■ Problem details
Throughout the records below, find each line holding "screenshot" and copy it.

■ Data under study
----------------------------------------

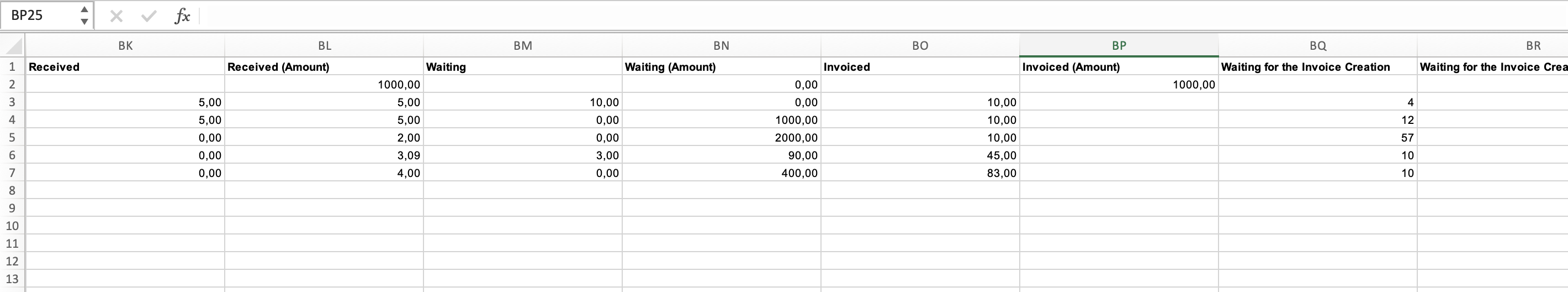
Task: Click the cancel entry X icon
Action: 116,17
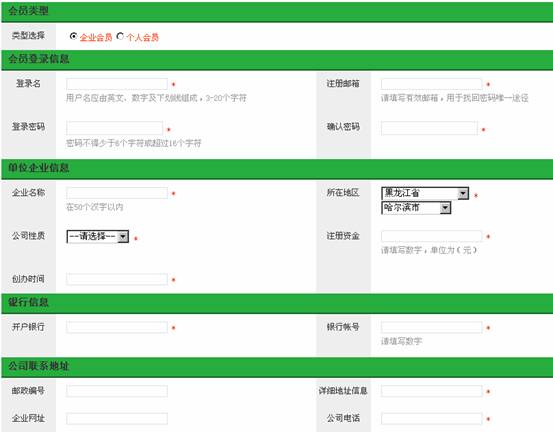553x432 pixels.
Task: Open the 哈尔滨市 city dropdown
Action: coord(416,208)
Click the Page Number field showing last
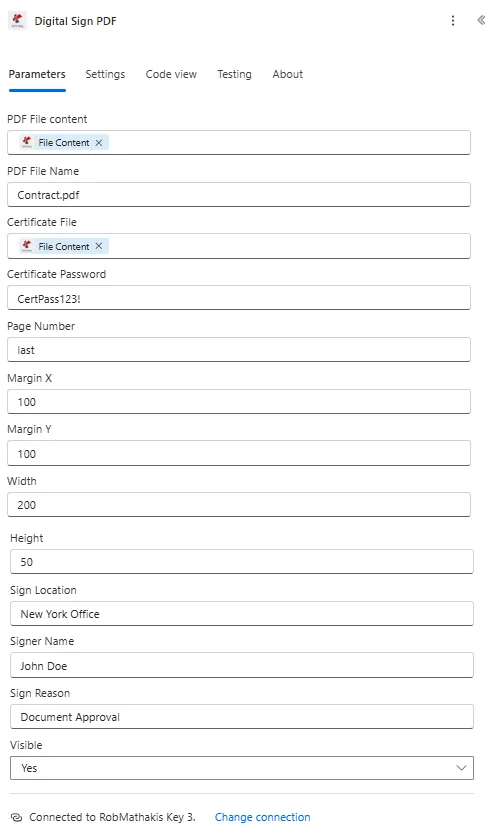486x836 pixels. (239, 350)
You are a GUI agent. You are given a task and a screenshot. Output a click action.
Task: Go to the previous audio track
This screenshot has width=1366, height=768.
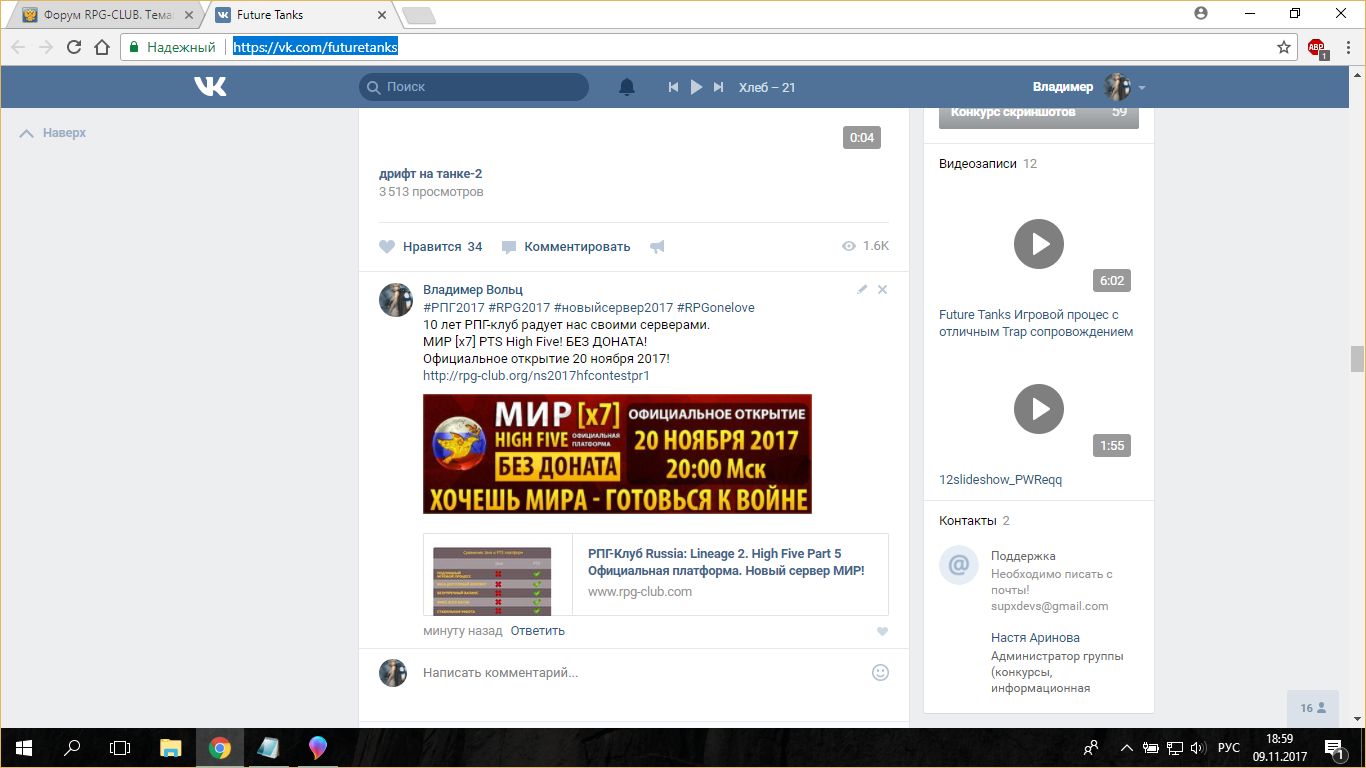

----------------------------------------

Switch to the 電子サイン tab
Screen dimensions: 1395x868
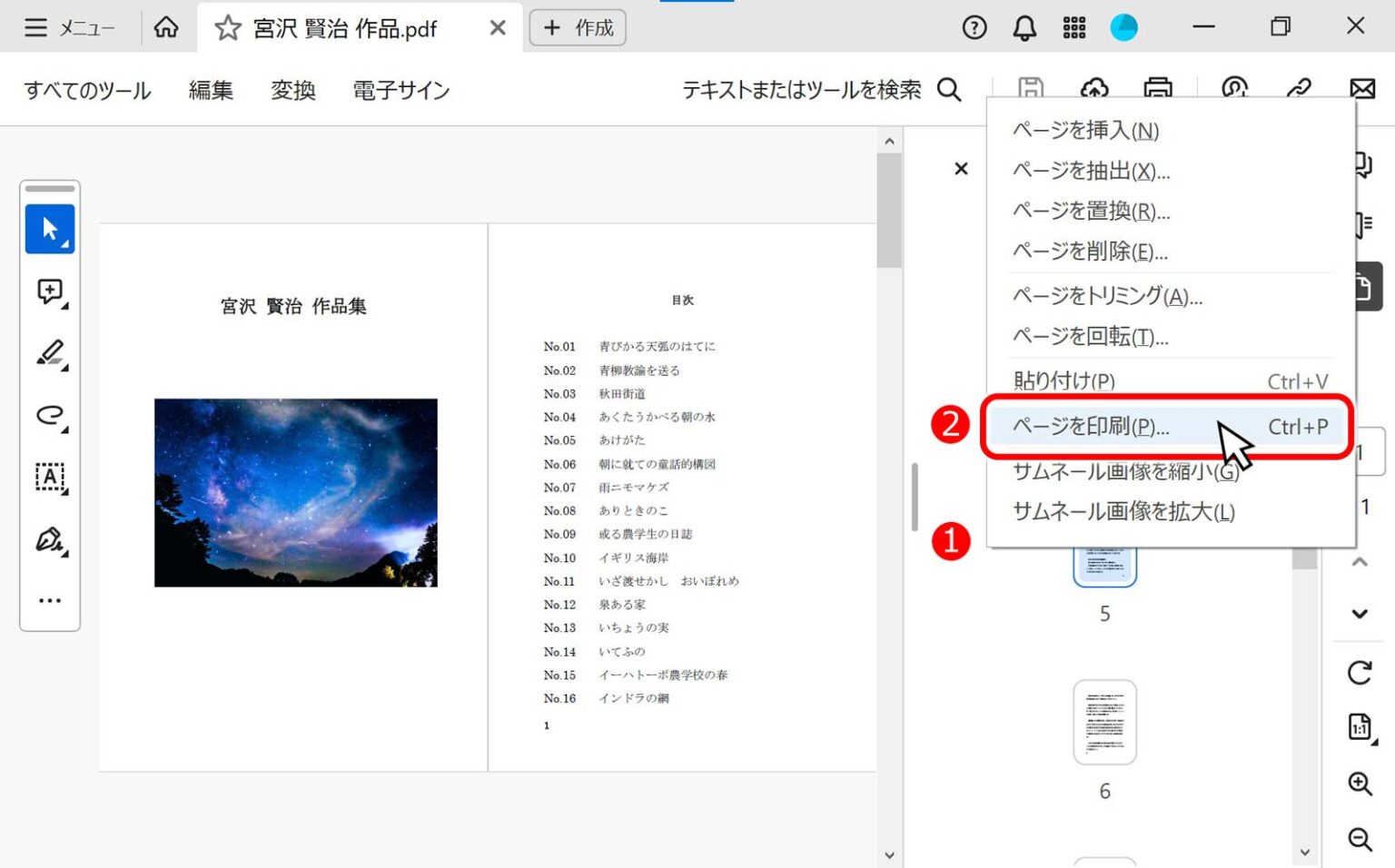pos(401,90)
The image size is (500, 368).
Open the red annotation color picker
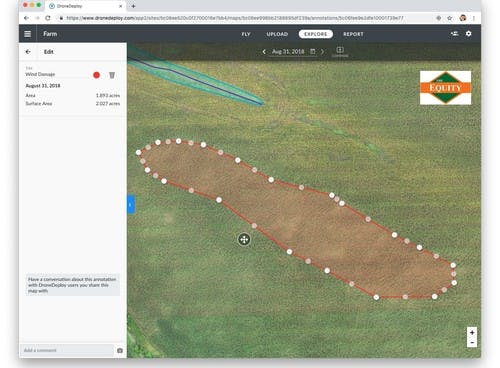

----------------------------------------

■ Solution to this problem
You are a GUI agent. You are given a task and a screenshot. Output a click action.
This screenshot has width=1366, height=768.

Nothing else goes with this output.